Will Obama’s Libya “Victory” Aid Re-Election Bid?
The American public does not seem to be interested in rewarding—or even remembering—foreign-policy success.
It is well established that presidents do not gain much of anything when they launch unsuccessful military ventures. However, they generally don’t gain much from successful ones either. The public does not seem to be interested in rewarding—or even remembering—foreign-policy success.
The data are now in on the most recent such military venture: the expedition in Libya. The United States and its NATO allies materially supported popular rebels in their ultimately successful efforts to overthrow the decidedly unpopular regime of Muammar Qaddafi, efforts that resulted in the terminal demise of Qaddafi, a certifiable devil du jour in the American mind for decades. And all this at no cost in American lives.
After the rebel success and the death of the dictator in November, CBS News conducted a poll and asked a fairly mild question about the mission.

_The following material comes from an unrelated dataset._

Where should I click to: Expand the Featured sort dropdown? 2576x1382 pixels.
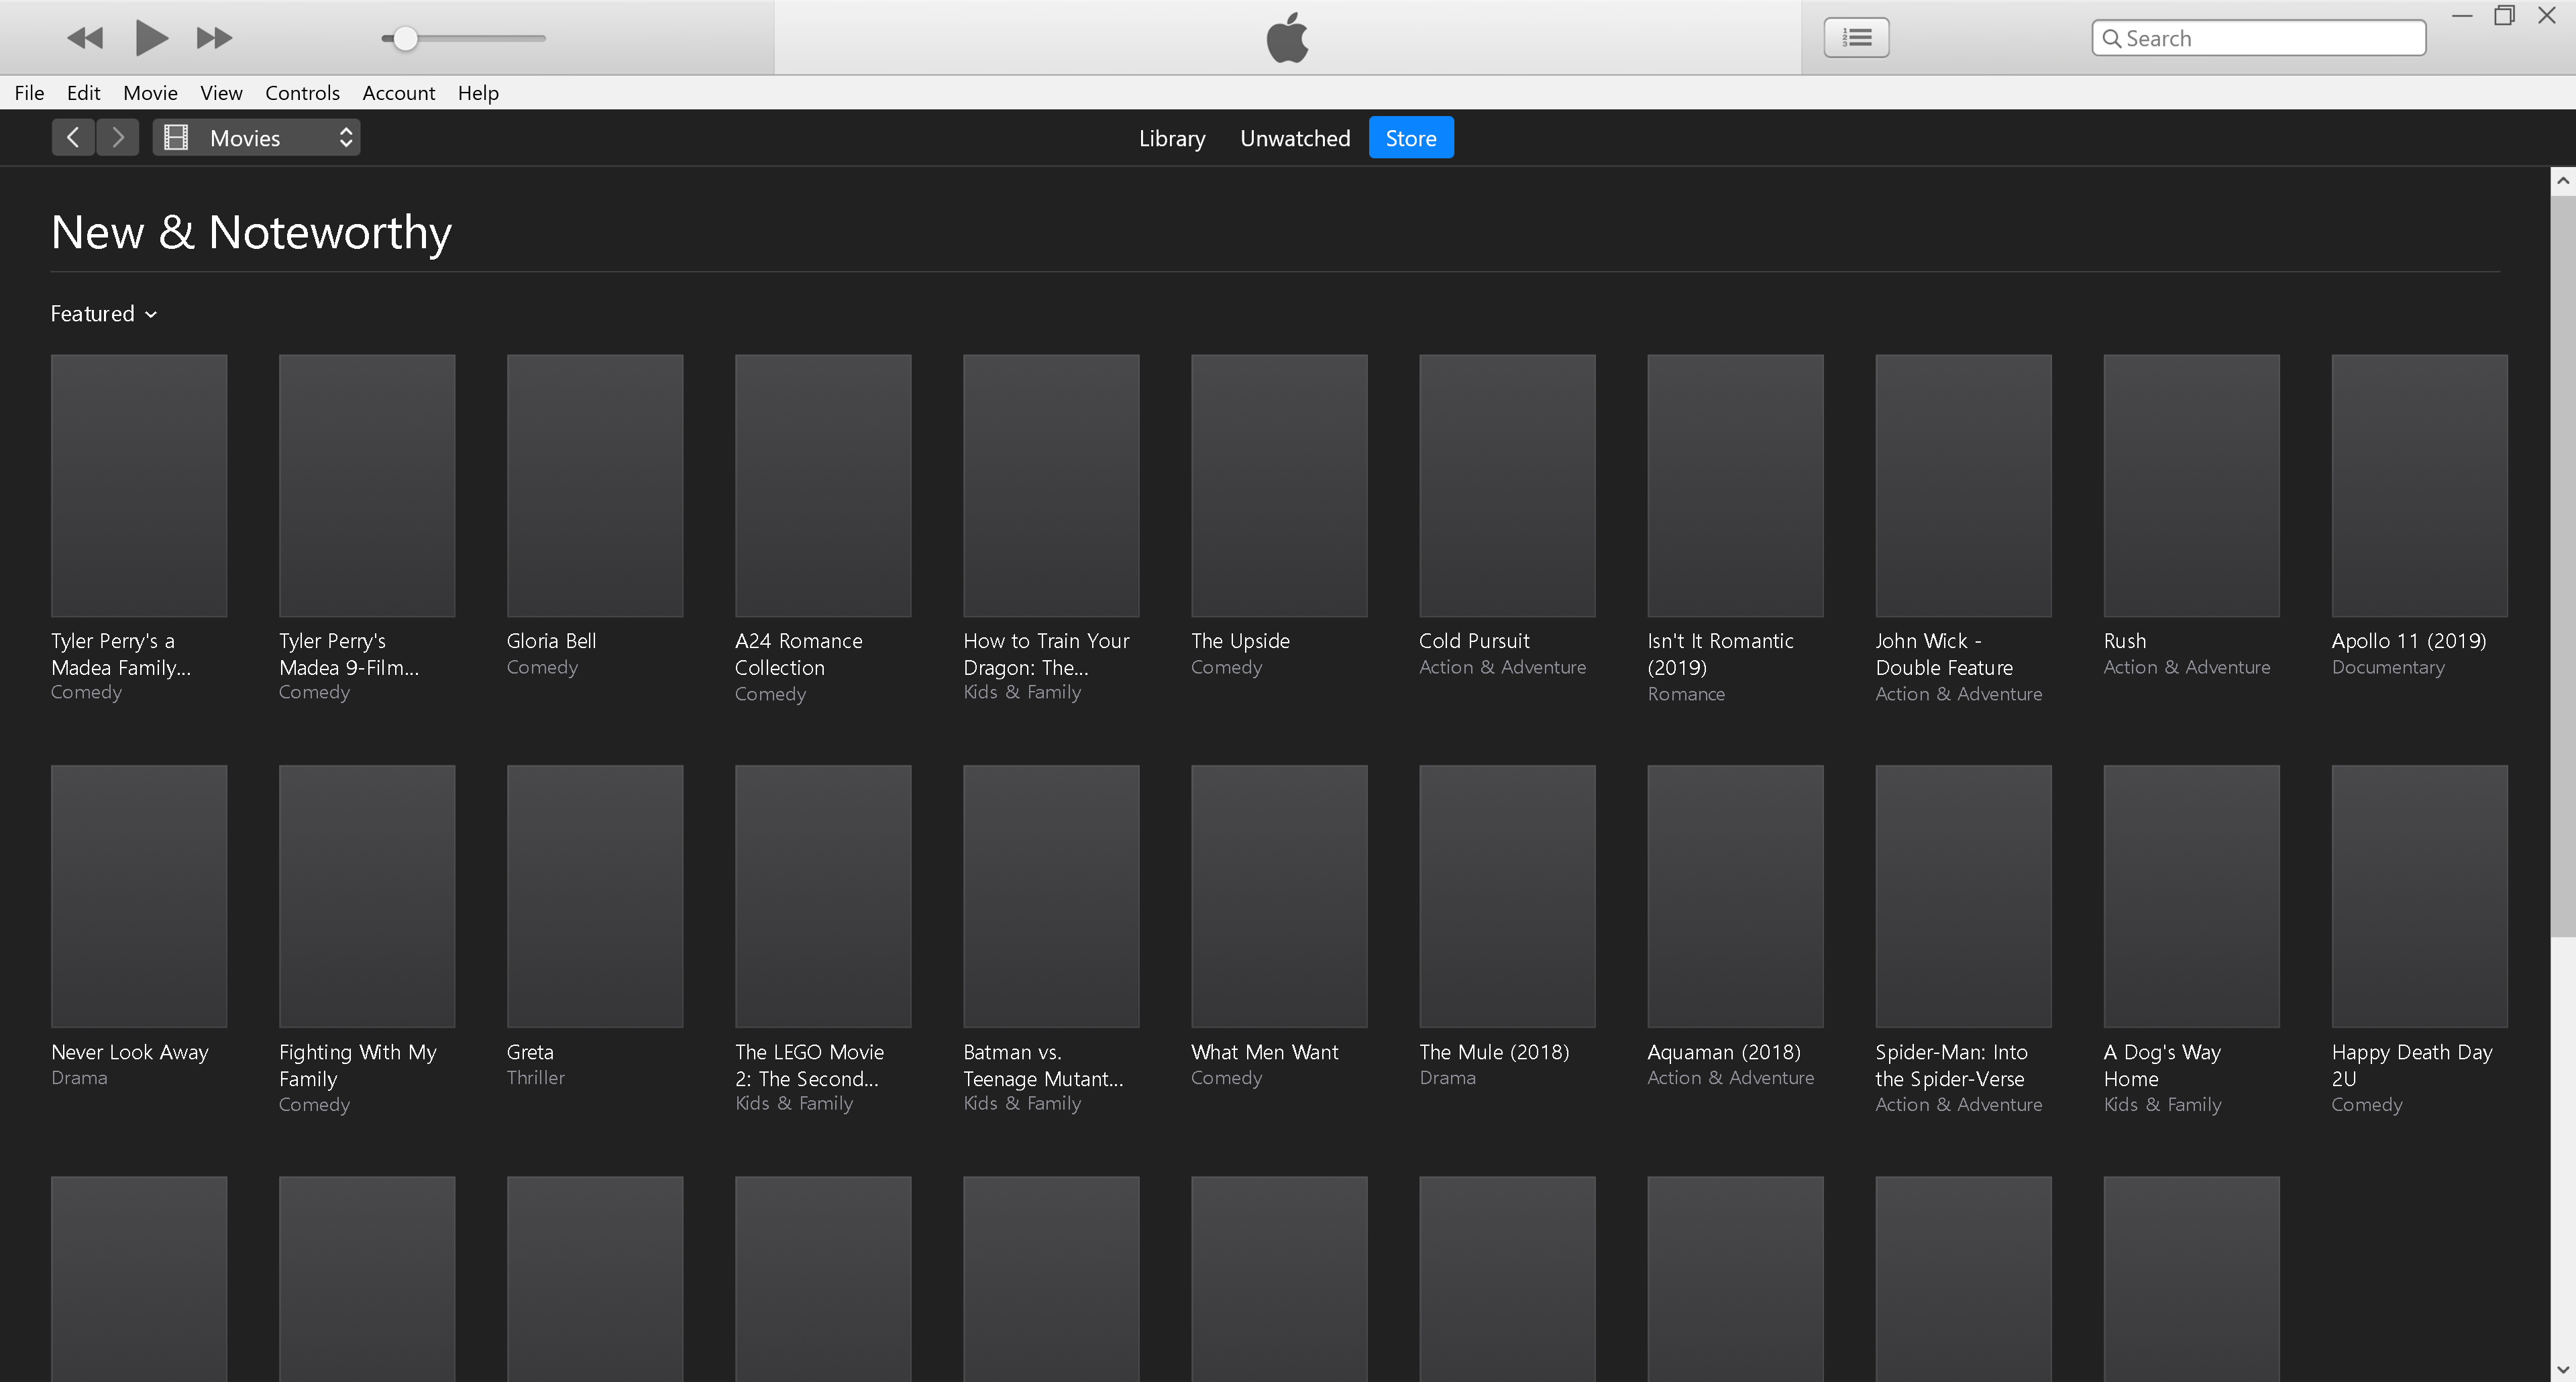pyautogui.click(x=104, y=314)
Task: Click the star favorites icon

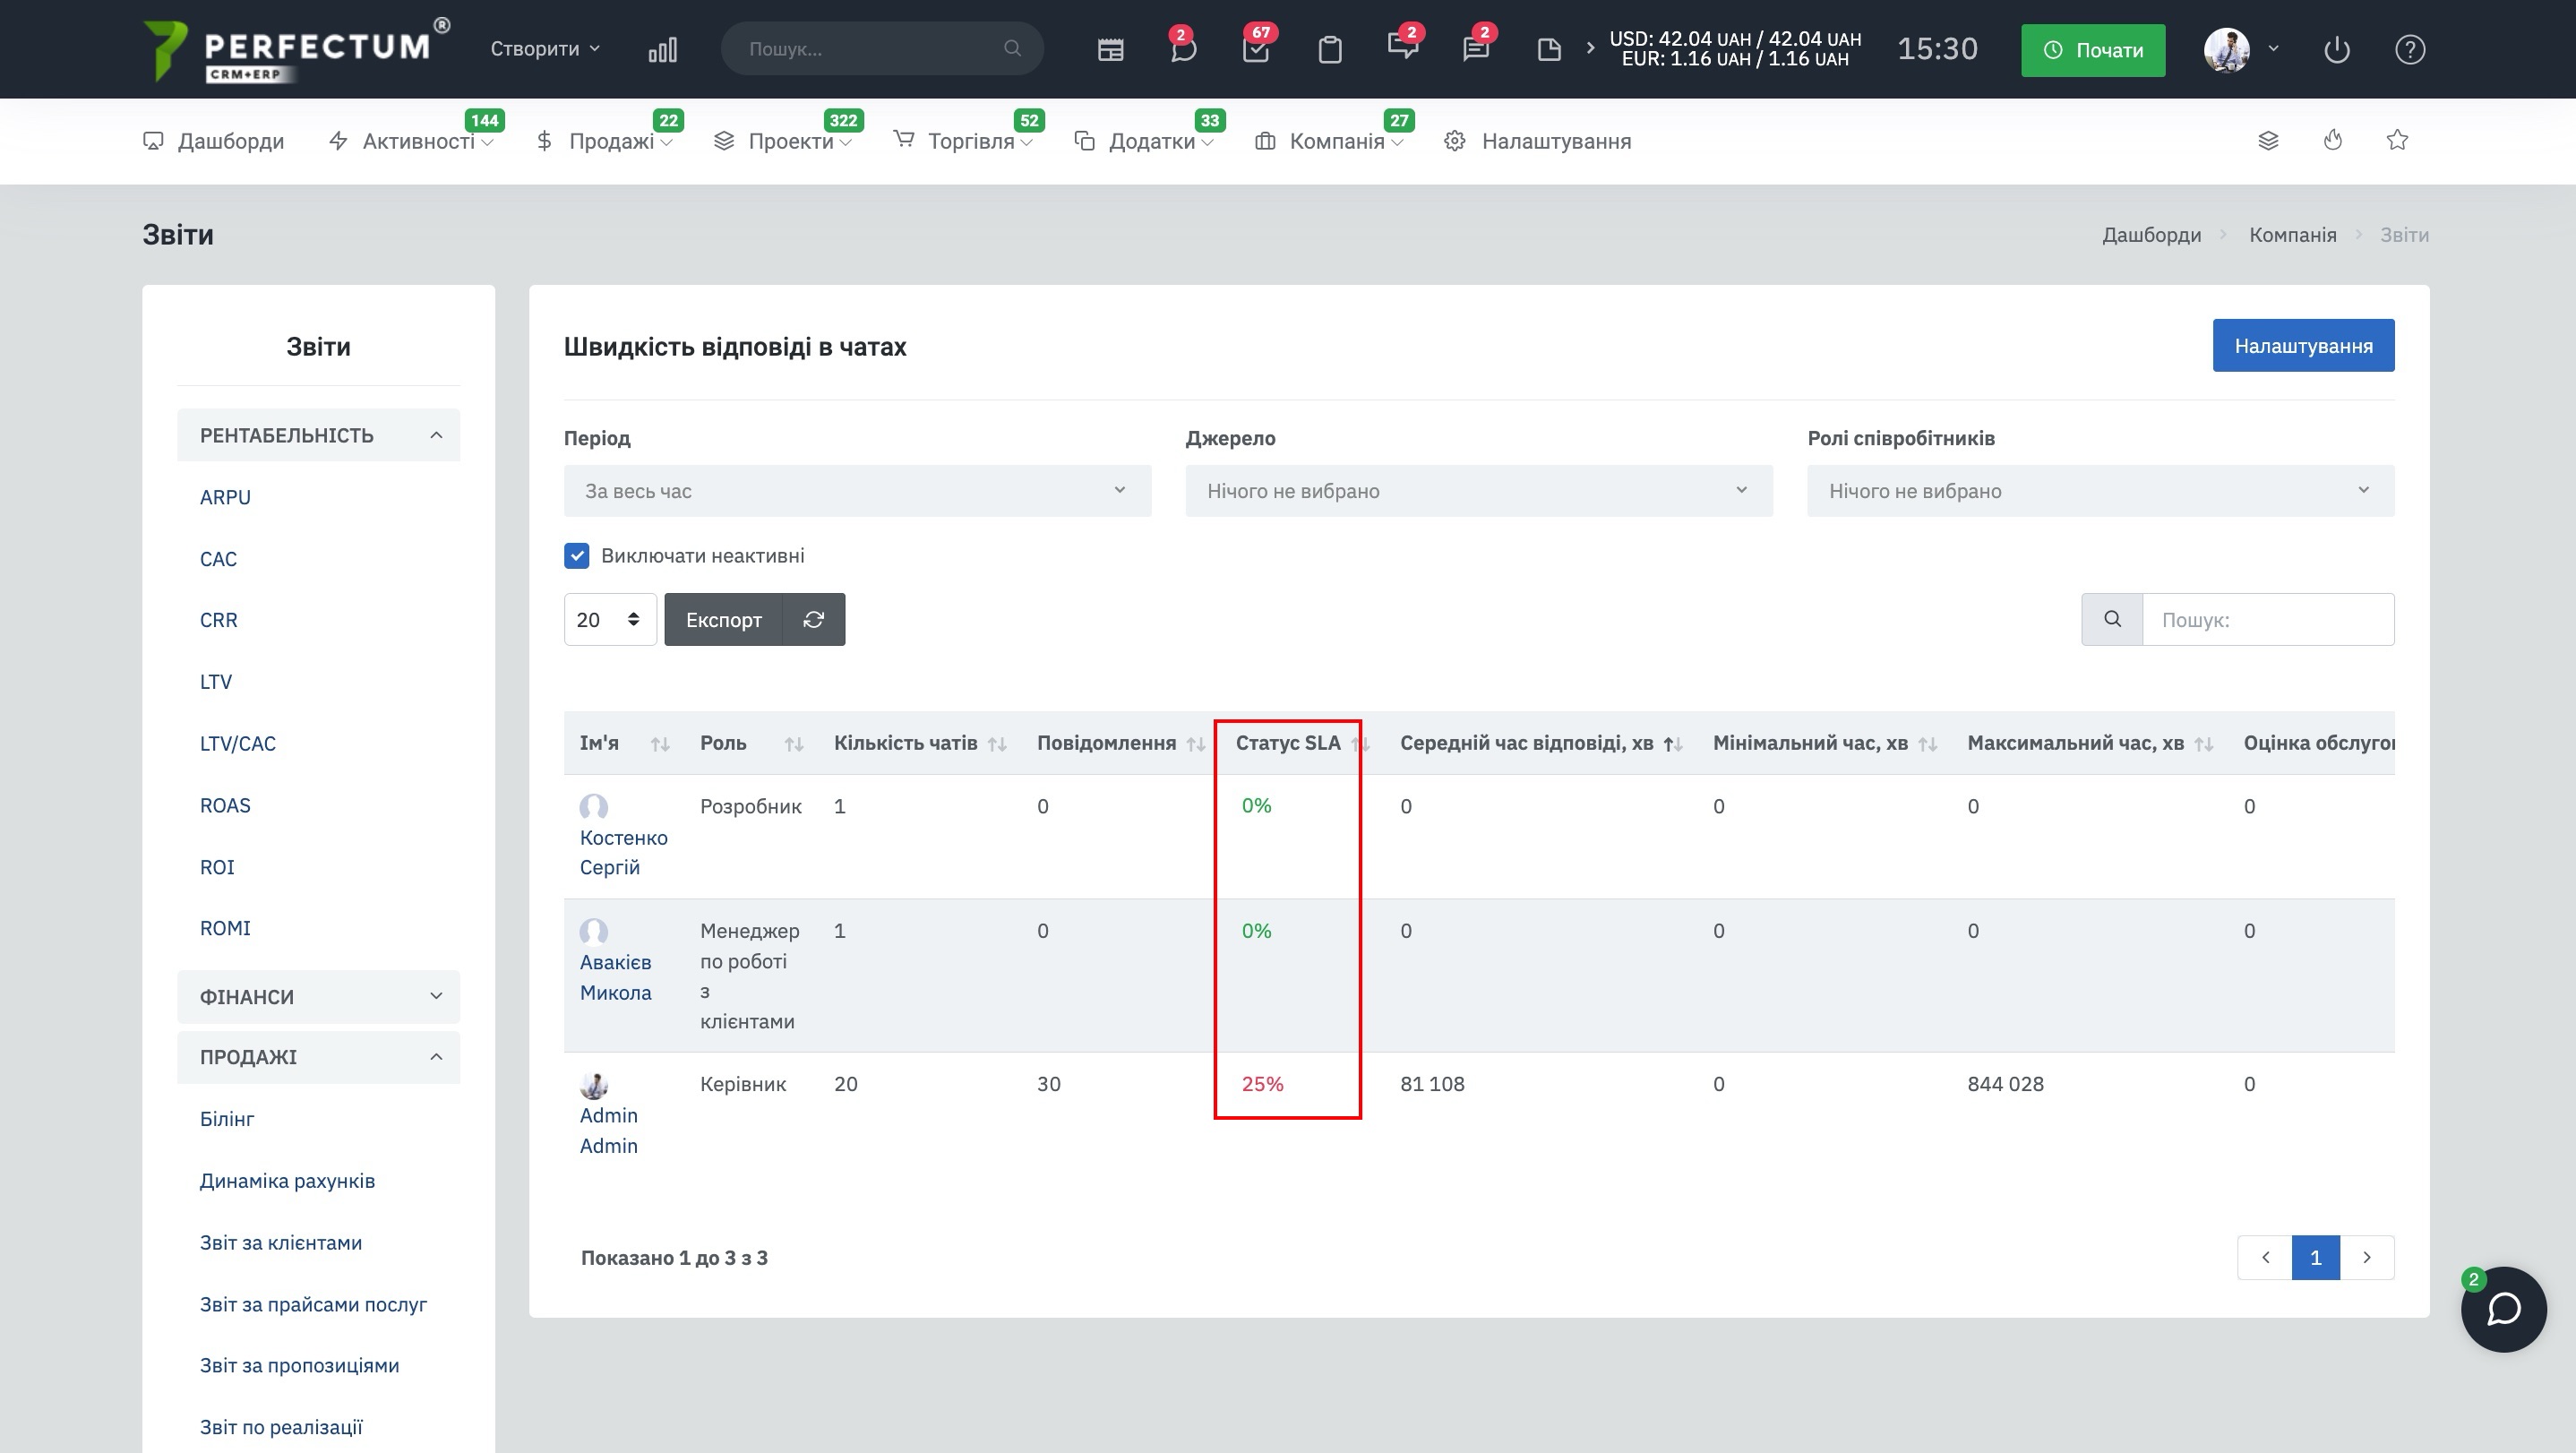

It revealed that the public was quite capable of containing its enthusiasm for the venture, no matter how successful it may seem to have been:
Although it seems unlikely the venture will hurt Barack Obama’s reelection prospects, it seems equally unlikely it will furnish him with any real bragging rights.
The same thing happened in 1999 during Bill Clinton’s war over Kosovo—a venture that seemed considerably more risky and that inspired much more attention. As the bombs were being dropped there in support of the persecuted Albanian side, quite a few press accounts argued that the presidential ambitions and political future of Clinton’s vice president, Al Gore, hung in the balance. From the standpoint of public opinion, the Kosovo venture seems to have been a success, not the least because no American lives were lost. But when he launched his campaign for the presidency a few months later, Gore scarcely thought it important or memorable enough to bring up.
And of course there is the legendary inability of George H. W. Bush to garner much lasting electoral advantage from the Gulf War of 1991. Although the success in this huge and dramatic victory caused even his ratings on the handling of the economy to rise notably, this effect was reversed within days in the polls. His slide continued into electoral defeat in the next year.
Lesser accomplishments seem to have been at least as unrewarding. Nobody gave much credit to Bush for his earlier successful intervention in Panama, to Dwight Eisenhower for a successful venture into Lebanon in 1958, to Lyndon Johnson for success in the Dominican Republic in 1965, to Jimmy Carter for husbanding an important Middle East treaty in 1979, to Ronald Reagan for a successful invasion of Grenada in 1983 or to Bill Clinton for sending troops to help resolve the Bosnia problem in 1995. Although it is often held that the successful Falklands War of 1982 helped British prime minister Margaret Thatcher in the elections of 1983, any favorable effect is confounded by the fact that the economy was improving impressively at the same time.
Even Harry Truman, who presided over the massive triumph in World War II, saw his approval plummet to impressive lows within months after the war because of domestic concerns.
And surely the ultimate case is that of Britain’s Winston Churchill. After brilliantly holding the country together during that war—at times, it seemed that the only thing the country had going for it was his rhetoric—he was summarily voted out of office a few weeks after its end. Or, as he put it, “At the outset of this mighty battle, I acquired the chief power in the State, which henceforth I wielded in ever-growing measure for the five years and three months of world war, at the end of which time, all our enemies having surrendered unconditionally or being about to do so, I was immediately dismissed by the British electorate from all further conduct of their affairs.”
In his perhaps-ironically titled book Triumph and Tragedy, Churchill recalls that, when the news about his electoral defeat arrived, his wife suggested, “It may well be a blessing in disguise.” Churchill replied, “At the moment it seems quite effectively disguised.” Other victors have had reason to express similar sentiments.